*Teks Bacaan*.
⁂
Wah, Si Kakak Sudah Puber! (2)

By nova.id, Kamis, 10 Februari 2011 | 17:04 WIB
Wah Si Kakak Sudah Puber! 2 (nova.id)

Pendidikan Seks

Pendidikan seks untuk anak harus dimulai sejak anak balita. Misalnya, pengenalan tentang anggota tubuh, bagaimana anak merawat alat vitalnya (misalnya, cebok setelah buang air besar/kecil), dan beritahu anak kalau di tubuh mereka terdapat bagian sensitif di mana bagian itu tidak boleh disentuh terutama oleh orang lain.

Anda juga harus mengajarkan anak untuk menghargai dirinya sendiri. Misalnya, jika anak kerap menjadi bahan ledekan karena wajahnya berjerawat atau karena tubuhnya yang terbilang gemuk, sehingga ia merasa minder dan malu dengan tubuhnya. Ini bukti kalau lingkungan juga bisa mempengaruhi cara pandang anak.

Bagaimana cara mengajarkan anak untuk menghargai dirinya sendiri? Ajarkan anak untuk melihat kelebihannya, jangan kekurangannya saja. Dan, jika anak tak mahir dalam hal tertentu, seperti tidak rangking di sekolah, eksplor kelebihan mereka di bidang lain.
⁂
*Cuplikan Data*.

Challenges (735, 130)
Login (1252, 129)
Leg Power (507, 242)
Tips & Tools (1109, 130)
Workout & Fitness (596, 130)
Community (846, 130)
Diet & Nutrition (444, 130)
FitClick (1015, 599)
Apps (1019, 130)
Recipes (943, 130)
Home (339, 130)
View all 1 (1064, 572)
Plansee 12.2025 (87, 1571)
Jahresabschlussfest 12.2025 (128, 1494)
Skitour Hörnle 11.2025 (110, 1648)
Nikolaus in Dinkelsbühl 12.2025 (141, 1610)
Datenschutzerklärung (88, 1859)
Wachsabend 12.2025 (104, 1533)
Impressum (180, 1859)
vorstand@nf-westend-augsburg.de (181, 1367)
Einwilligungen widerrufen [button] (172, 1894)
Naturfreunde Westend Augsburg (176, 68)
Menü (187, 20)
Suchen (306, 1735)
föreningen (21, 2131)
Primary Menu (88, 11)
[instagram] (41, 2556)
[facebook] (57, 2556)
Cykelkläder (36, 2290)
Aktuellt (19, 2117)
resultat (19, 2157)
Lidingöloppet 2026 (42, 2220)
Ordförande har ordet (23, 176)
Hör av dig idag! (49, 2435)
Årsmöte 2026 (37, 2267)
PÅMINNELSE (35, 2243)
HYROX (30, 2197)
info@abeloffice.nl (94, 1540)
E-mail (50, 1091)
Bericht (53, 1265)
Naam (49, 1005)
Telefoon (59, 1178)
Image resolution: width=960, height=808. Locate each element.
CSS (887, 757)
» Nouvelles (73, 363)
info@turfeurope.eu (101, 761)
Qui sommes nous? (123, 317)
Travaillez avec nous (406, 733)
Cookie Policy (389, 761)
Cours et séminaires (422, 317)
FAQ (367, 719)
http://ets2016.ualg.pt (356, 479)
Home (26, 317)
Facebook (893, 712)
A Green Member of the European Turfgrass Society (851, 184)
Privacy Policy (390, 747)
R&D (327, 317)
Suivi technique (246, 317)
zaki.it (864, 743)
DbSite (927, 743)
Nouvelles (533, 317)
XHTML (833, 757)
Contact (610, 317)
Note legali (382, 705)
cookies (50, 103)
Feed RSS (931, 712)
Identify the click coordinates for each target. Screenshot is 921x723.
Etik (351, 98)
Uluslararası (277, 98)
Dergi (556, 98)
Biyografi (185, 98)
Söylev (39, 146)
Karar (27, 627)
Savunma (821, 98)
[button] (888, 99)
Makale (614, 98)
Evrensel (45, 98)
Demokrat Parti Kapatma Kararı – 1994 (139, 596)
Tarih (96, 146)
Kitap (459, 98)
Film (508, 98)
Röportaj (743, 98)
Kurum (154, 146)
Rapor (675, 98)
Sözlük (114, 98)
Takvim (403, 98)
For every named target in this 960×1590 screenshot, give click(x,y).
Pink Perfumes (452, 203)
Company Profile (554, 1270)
⁂
*Instruksi*. Tolong tuliskan kembali dengan tepat bagian artikel tentang pendidikan seks anak di atas, mulai dari kata-kata "Pendidikan seks untuk" dan berhenti setelah kata-kata "oleh orang lain.".

*Penyelesaian Soal*.
Pendidikan seks untuk anak harus dimulai sejak anak balita. Misalnya, pengenalan tentang anggota tubuh, bagaimana anak merawat alat vitalnya (misalnya, cebok setelah buang air besar/kecil), dan beritahu anak kalau di tubuh mereka terdapat bagian sensitif di mana bagian itu tidak boleh disentuh terutama oleh orang lain.